To solve the problem, we need to determine how many days A alone can finish the work, given the efficiencies of A, B, and C. ### Step-by-Step Solution: 1. **Understanding Efficiency**: - Let the efficiency of A be \( E_A = 100 \) (arbitrary units). - Since C is 20% less efficient than A, the efficiency of C will be: \[ E_C = E_A - 0.2 \times E_A = 100 - 20 = 80 \] 2. **Finding Efficiency of B**: - A and B together can finish the work in 16 days. Therefore, their combined efficiency is: \[ E_{A+B} = \frac{1}{16} \text{ (work done per day)} \] - Thus, the equation for their efficiencies is: \[ E_A + E_B = \frac{1}{16} \] - Substituting \( E_A = 100 \): \[ 100 + E_B = \frac{1}{16} \] 3. **Finding B's Efficiency**: - Rearranging gives: \[ E_B = \frac{1}{16} - 100 \] 4. **Finding Efficiency of B and C**: - B and C together can finish the work in \( 18 \frac{6}{13} \) days, which is equal to \( \frac{240}{13} \) days.
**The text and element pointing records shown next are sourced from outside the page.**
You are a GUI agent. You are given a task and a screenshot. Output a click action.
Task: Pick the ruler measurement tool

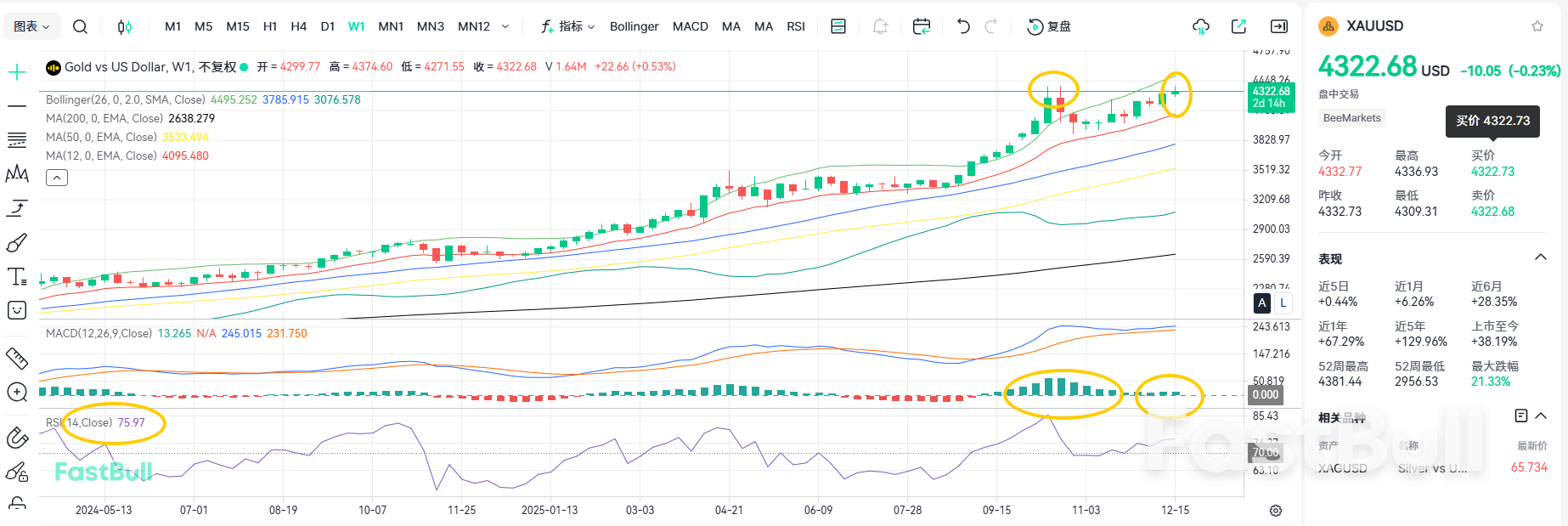(x=17, y=358)
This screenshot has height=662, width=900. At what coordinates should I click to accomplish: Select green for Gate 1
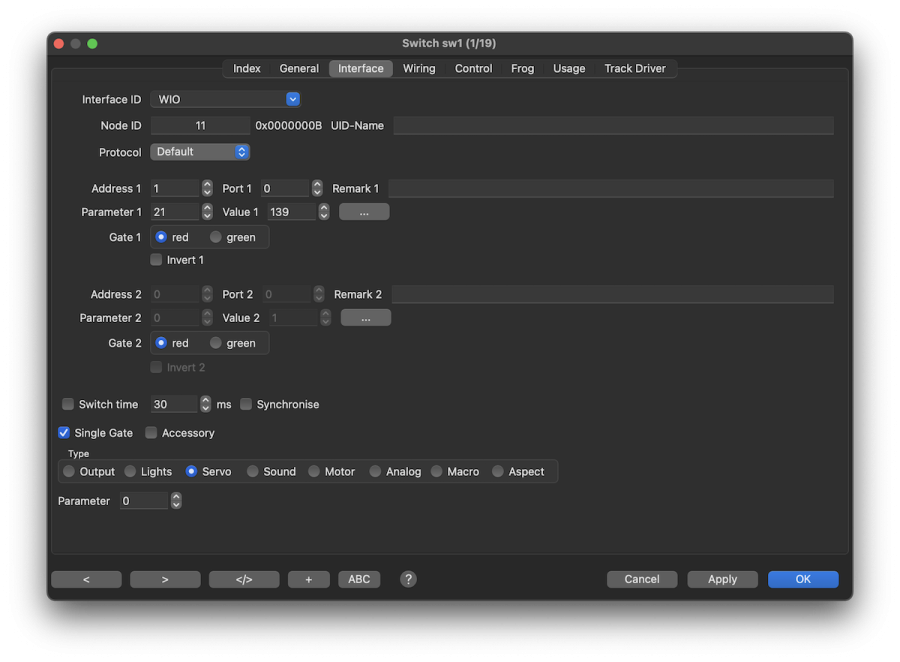pos(216,237)
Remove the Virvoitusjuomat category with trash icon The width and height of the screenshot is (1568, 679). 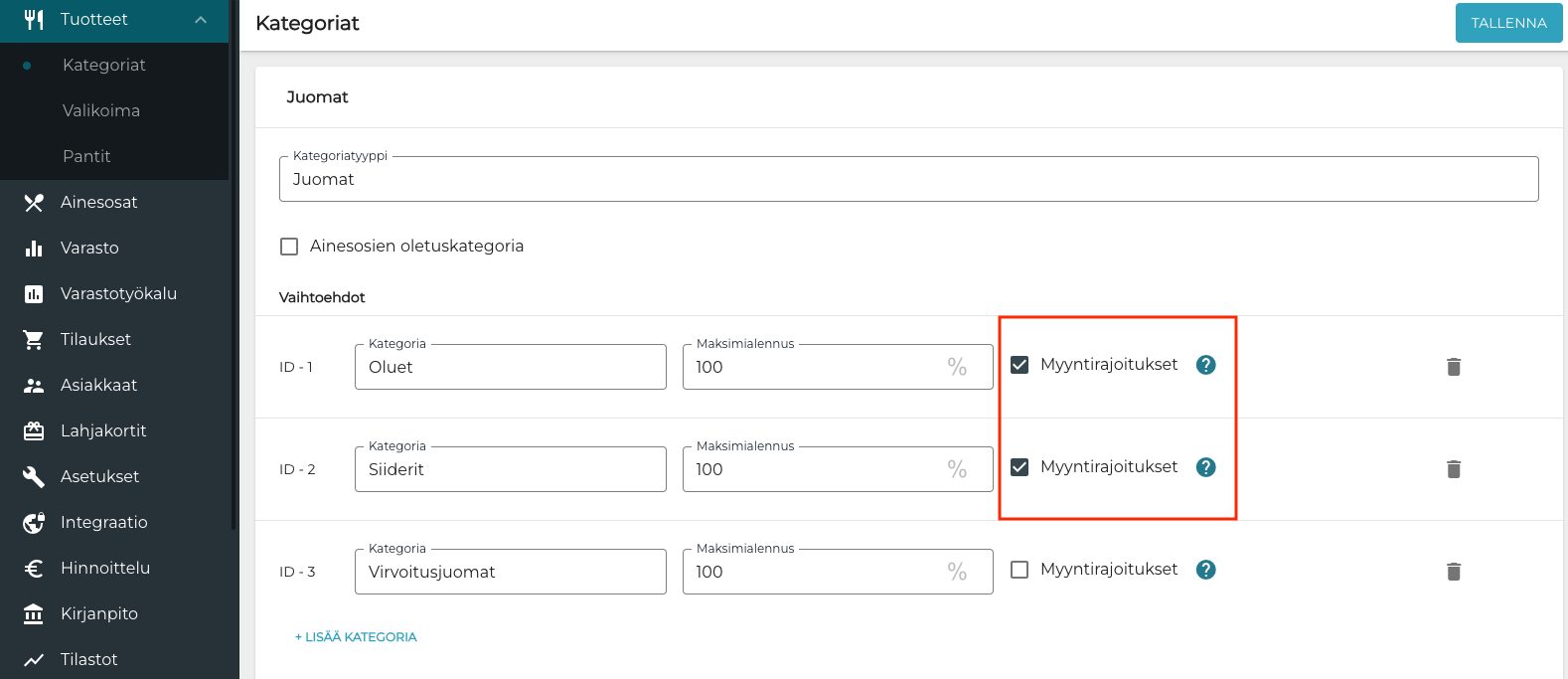1453,572

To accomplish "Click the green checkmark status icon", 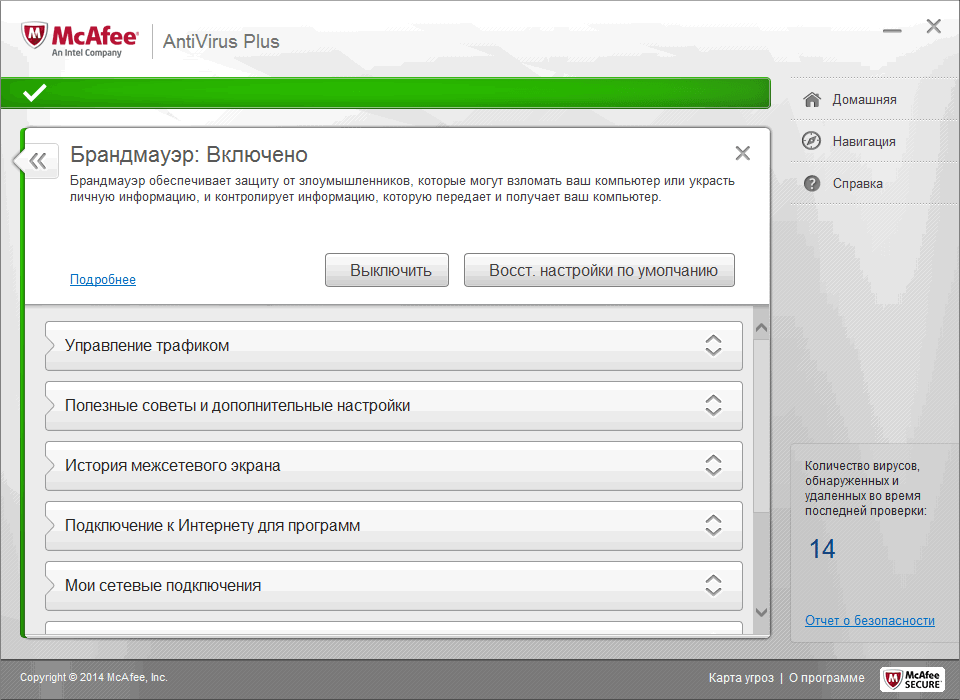I will (34, 93).
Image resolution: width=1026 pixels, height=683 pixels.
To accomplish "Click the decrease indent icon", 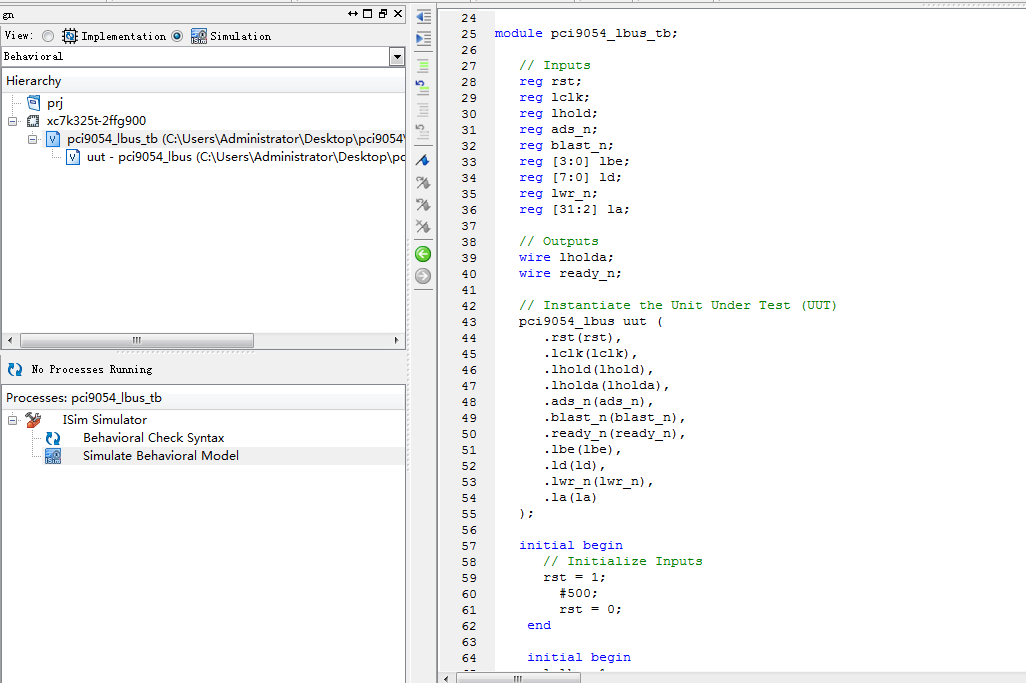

Therefore, their combined efficiency is: \[ E_{B+C} = \frac{1}{\frac{240}{13}} = \frac{13}{240} \] - Thus, the equation for their efficiencies is: \[ E_B + E_C = \frac{13}{240} \] 5. **Substituting C's Efficiency**: - We know \( E_C = 80 \), so: \[ E_B + 80 = \frac{13}{240} \] 6. **Solving for B's Efficiency**: - Rearranging gives: \[ E_B = \frac{13}{240} - 80 \] 7. **Finding A's Work Alone**: - Now, we have the efficiencies of A, B, and C. To find how many days A can finish the work alone, we use: \[ \text{Days taken by A} = \frac{1}{E_A} \] - Since \( E_A = 100 \): \[ \text{Days taken by A} = \frac{1}{100} \] ### Final Calculation: To find the total days A can finish the work alone: \[ \text{Days taken by A} = 100 \text{ days} \] ### Conclusion: A alone can finish the work in **100 days**.